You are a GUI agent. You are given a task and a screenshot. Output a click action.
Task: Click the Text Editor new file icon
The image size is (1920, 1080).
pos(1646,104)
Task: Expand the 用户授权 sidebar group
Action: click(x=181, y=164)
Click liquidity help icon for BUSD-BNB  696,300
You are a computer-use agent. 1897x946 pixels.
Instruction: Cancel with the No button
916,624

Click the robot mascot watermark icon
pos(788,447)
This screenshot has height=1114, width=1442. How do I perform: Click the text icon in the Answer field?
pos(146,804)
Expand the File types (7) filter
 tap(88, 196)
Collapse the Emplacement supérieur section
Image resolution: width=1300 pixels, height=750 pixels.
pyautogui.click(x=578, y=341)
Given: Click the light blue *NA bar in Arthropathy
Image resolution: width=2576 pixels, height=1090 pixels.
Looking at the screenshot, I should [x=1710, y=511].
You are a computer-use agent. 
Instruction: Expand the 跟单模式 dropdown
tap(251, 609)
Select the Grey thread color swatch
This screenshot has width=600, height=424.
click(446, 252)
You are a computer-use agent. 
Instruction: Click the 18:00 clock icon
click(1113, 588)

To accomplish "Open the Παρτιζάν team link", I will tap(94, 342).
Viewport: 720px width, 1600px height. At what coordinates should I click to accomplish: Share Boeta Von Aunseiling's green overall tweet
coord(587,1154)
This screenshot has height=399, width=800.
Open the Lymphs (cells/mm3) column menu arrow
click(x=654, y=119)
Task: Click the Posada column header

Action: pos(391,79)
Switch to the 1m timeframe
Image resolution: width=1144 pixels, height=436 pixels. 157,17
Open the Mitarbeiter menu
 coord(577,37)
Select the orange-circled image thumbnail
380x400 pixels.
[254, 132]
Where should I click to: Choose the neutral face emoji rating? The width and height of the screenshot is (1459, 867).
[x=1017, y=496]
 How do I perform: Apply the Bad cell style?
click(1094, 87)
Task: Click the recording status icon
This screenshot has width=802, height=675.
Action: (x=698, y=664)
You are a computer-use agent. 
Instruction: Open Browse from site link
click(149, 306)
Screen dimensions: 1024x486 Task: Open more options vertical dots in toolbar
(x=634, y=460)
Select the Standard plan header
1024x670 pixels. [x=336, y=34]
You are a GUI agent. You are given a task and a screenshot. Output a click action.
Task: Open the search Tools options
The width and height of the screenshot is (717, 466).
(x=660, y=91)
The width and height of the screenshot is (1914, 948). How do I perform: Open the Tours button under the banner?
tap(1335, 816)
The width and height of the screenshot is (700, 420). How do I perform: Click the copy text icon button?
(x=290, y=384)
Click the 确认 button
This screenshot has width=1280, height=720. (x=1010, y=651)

What to work on: Copy out all of the material above, substituting "desktop automation agent" for every occurrence of "computer-use agent" and leaving everything else unchanged.

Task answer:
You are a GUI agent. You are given a task and a screenshot. Output a click action.
Task: Click the Text Editor new file icon
The image size is (1920, 1080).
pos(1646,104)
Task: Expand the 用户授权 sidebar group
Action: click(x=181, y=164)
Click liquidity help icon for BUSD-BNB  696,300
You are a desktop automation agent. 1897x946 pixels.
Instruction: Cancel with the No button
916,624

Click the robot mascot watermark icon
pos(788,447)
This screenshot has height=1114, width=1442. How do I perform: Click the text icon in the Answer field?
pos(146,804)
Expand the File types (7) filter
 tap(88, 196)
Collapse the Emplacement supérieur section
Image resolution: width=1300 pixels, height=750 pixels.
pyautogui.click(x=578, y=341)
Given: Click the light blue *NA bar in Arthropathy
Image resolution: width=2576 pixels, height=1090 pixels.
Looking at the screenshot, I should [x=1710, y=511].
You are a desktop automation agent. 
Instruction: Expand the 跟单模式 dropdown
tap(251, 609)
Select the Grey thread color swatch
This screenshot has width=600, height=424.
click(446, 252)
You are a desktop automation agent. 
Instruction: Click the 18:00 clock icon
click(1113, 588)

To accomplish "Open the Παρτιζάν team link", I will tap(94, 342).
Viewport: 720px width, 1600px height. At what coordinates should I click to accomplish: Share Boeta Von Aunseiling's green overall tweet
coord(587,1154)
This screenshot has height=399, width=800.
Open the Lymphs (cells/mm3) column menu arrow
click(x=654, y=119)
Task: Click the Posada column header

Action: pos(391,79)
Switch to the 1m timeframe
Image resolution: width=1144 pixels, height=436 pixels. 157,17
Open the Mitarbeiter menu
 coord(577,37)
Select the orange-circled image thumbnail
380x400 pixels.
[254, 132]
Where should I click to: Choose the neutral face emoji rating? The width and height of the screenshot is (1459, 867).
[x=1017, y=496]
 How do I perform: Apply the Bad cell style?
click(1094, 87)
Task: Click the recording status icon
This screenshot has width=802, height=675.
Action: (x=698, y=664)
You are a desktop automation agent. 
Instruction: Open Browse from site link
click(149, 306)
Screen dimensions: 1024x486 Task: Open more options vertical dots in toolbar
(x=634, y=460)
Select the Standard plan header
1024x670 pixels. [x=336, y=34]
You are a GUI agent. You are given a task and a screenshot. Output a click action.
Task: Open the search Tools options
The width and height of the screenshot is (717, 466).
(x=660, y=91)
The width and height of the screenshot is (1914, 948). How do I perform: Open the Tours button under the banner?
tap(1335, 816)
The width and height of the screenshot is (700, 420). How do I perform: Click the copy text icon button?
(x=290, y=384)
Click the 确认 button
This screenshot has width=1280, height=720. (x=1010, y=651)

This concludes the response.